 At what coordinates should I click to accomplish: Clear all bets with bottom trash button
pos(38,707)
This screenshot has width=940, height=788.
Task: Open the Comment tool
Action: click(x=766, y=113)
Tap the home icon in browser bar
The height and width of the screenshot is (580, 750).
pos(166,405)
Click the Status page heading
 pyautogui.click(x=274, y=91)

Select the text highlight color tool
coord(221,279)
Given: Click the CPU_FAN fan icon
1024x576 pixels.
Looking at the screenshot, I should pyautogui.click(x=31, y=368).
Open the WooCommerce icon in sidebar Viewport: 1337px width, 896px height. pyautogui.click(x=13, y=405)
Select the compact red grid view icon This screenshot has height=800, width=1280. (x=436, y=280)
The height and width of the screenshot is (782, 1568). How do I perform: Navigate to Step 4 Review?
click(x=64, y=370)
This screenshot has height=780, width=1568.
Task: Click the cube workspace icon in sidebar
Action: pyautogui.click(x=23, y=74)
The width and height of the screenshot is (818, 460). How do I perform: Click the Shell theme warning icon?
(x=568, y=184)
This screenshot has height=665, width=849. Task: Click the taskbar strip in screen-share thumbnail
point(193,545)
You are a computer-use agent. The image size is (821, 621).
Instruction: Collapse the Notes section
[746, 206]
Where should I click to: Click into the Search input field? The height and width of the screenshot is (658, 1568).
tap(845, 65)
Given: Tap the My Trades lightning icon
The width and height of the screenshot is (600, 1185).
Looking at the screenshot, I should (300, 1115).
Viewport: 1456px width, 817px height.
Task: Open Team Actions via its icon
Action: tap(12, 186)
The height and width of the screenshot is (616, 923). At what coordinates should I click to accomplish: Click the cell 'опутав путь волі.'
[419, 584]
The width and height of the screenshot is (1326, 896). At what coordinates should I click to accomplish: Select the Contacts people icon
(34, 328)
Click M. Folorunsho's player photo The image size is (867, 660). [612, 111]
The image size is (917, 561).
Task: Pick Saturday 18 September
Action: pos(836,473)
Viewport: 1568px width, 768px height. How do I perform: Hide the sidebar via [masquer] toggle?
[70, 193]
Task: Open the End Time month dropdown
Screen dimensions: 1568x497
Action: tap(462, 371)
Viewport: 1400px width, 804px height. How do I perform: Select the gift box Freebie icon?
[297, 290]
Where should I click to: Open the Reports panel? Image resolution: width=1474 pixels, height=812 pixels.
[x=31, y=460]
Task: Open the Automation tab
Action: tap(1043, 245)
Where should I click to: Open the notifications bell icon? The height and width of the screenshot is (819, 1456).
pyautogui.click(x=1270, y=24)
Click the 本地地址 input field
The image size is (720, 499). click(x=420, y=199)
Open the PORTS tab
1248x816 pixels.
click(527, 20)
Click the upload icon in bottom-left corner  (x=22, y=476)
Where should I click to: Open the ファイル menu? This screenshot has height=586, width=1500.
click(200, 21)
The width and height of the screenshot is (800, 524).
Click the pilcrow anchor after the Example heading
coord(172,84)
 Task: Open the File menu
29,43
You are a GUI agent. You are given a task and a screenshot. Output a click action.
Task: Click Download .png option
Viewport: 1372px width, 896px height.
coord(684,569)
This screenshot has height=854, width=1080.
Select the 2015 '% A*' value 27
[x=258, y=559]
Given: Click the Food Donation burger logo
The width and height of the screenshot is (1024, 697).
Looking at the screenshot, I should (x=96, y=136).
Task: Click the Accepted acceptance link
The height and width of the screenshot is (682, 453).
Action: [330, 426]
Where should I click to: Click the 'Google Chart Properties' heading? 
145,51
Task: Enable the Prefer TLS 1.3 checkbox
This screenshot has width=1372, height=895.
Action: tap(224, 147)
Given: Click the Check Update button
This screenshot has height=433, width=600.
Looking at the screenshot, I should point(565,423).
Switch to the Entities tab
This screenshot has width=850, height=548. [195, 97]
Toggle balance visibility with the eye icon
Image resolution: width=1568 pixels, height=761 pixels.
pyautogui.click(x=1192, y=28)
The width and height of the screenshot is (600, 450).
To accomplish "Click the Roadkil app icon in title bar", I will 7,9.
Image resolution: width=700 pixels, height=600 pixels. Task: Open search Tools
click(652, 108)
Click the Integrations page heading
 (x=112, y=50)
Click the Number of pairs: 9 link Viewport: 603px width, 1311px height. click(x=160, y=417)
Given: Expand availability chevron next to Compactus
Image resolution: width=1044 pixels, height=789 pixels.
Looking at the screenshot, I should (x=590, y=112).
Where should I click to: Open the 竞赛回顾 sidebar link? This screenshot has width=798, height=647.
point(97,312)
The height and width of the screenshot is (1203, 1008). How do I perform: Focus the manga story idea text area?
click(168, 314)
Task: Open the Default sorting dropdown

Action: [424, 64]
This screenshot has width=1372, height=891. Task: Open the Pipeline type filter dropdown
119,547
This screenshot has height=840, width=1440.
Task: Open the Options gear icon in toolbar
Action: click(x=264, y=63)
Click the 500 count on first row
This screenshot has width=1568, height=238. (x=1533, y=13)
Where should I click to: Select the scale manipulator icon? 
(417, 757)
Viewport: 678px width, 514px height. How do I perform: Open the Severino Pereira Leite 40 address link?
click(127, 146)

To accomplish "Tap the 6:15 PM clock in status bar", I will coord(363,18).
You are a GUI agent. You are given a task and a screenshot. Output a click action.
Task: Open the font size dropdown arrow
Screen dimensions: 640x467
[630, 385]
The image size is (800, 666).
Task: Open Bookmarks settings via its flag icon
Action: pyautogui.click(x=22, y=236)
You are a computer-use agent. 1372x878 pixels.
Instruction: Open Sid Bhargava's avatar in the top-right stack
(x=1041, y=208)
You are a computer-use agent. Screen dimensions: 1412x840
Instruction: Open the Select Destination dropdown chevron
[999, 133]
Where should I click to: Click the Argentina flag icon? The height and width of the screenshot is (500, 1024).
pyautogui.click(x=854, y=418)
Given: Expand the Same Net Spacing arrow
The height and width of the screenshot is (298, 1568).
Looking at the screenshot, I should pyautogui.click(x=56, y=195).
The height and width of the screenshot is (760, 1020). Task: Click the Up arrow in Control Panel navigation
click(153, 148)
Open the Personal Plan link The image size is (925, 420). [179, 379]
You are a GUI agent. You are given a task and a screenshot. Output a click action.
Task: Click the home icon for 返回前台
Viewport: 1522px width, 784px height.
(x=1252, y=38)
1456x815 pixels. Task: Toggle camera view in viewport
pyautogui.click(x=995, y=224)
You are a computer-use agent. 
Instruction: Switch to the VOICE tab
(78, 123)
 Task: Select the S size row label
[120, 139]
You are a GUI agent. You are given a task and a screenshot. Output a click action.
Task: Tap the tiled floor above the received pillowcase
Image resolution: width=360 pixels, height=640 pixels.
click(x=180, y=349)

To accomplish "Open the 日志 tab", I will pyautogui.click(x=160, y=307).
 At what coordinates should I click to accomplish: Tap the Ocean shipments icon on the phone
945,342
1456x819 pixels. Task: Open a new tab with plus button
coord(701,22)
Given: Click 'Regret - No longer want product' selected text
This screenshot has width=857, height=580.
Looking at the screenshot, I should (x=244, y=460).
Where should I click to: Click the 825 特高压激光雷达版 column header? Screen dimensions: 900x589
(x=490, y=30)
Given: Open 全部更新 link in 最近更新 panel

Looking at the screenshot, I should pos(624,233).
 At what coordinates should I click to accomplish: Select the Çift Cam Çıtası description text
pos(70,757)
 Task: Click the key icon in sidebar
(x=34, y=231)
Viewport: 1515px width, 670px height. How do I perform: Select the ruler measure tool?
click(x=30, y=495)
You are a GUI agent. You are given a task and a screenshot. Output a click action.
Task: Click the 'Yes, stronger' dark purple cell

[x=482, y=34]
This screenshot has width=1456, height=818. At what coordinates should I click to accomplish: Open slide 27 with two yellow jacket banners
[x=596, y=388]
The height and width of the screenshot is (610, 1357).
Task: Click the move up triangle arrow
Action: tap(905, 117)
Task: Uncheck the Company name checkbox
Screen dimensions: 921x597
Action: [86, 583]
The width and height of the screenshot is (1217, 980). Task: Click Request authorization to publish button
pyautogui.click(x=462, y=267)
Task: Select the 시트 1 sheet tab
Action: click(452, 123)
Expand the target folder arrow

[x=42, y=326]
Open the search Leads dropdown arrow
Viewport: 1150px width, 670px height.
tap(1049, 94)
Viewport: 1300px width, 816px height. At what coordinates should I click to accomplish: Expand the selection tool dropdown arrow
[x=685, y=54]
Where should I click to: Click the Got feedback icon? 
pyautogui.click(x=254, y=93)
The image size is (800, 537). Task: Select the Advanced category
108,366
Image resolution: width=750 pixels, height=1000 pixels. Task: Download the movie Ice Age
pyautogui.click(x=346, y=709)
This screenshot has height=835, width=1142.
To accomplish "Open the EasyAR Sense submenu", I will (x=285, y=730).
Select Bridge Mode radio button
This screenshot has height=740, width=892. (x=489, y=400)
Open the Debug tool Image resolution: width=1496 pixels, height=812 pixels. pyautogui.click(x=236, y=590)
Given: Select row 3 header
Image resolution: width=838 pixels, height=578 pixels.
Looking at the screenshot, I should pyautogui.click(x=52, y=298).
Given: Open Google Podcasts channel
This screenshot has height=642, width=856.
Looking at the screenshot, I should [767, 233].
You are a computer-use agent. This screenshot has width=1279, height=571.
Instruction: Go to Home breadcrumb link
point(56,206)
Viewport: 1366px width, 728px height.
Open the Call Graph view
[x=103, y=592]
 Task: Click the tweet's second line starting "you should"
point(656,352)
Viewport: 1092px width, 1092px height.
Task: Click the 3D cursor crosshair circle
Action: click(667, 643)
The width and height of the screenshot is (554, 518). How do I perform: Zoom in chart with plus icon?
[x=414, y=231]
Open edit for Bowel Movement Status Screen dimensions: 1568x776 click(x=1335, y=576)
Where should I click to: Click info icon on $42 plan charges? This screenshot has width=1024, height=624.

######

Rewrite the lines starting at the one containing "Where should I click to: Click the Argentina" and ending at the one containing "Open the Personal", replacing "Argentina" with "Brazil" and leaving everything else unchanged.

Where should I click to: Click the Brazil flag icon? The height and width of the screenshot is (500, 1024).
pyautogui.click(x=854, y=418)
Given: Expand the Same Net Spacing arrow
The height and width of the screenshot is (298, 1568).
Looking at the screenshot, I should pyautogui.click(x=56, y=195).
The height and width of the screenshot is (760, 1020). Task: Click the Up arrow in Control Panel navigation
click(153, 148)
Open the Personal Plan link The image size is (925, 420). [179, 379]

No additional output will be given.